Muitos internautas manifestam desconfiança em relação a candidatos que aderiram ao aplicativo chinês. São críticas que vão da "ausência de autenticidade" a frases como "não confie em político que usa TikTok".
No início do mês até o TSE (Tribunal Superior Eleitoral) estreou perfil na rede. Em nota, a corte ressalta a importância do TikTok, afirmando que "o formato da publicação com postagens que possibilitam a inserção de músicas, dublagens e filtros conquistou o público jovem, uma vez que 41% dos usuários têm entre 16 e 24 anos". O perfil é @tsejus.
No primeiro vídeo, o presidente do órgão, ministro Luís Roberto Barroso, 62, adotou linguagem coloquial, o que não é comum ao magistrado. "Estou aqui para mandar mensagem para os jovens.

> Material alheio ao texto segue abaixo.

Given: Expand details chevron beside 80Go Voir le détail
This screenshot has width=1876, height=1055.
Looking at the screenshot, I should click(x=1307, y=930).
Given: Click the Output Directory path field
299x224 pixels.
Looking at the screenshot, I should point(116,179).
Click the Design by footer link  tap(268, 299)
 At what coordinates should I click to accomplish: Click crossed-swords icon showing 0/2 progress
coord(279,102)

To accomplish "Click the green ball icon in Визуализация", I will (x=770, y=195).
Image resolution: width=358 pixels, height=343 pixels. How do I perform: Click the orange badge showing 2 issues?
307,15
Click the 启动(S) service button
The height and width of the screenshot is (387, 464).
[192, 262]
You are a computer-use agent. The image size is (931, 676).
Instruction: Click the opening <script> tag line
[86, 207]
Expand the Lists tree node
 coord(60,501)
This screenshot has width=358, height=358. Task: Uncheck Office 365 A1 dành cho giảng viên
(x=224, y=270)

Aliás gostaria de dizer que sou jovem também, só que há muito mais tempo", disse.
No TikTok, os políticos brasileiros ainda têm poucos seguidores quando comparados a celebridades como a cantora Anitta (mais de 8,9 milhões), e influenciadores digitais como Felipe Neto (mais de 8,6 milhões). Mas, na rede chinesa, eles têm uma vantagem: não precisam disputar espaço com o clã Bolsonaro que, por enquanto, não se empolgou com o aplicativo.
O governo de Donald Trump acusou o TikTok de espionagem e ordenou seu bloqueio nos Estados Unidos. A decisão foi temporariamente suspensa no fim de setembro, mas as partes ainda vivem imbróglio. O presidente brasileiro é alinhado ao posicionamento político do republicano.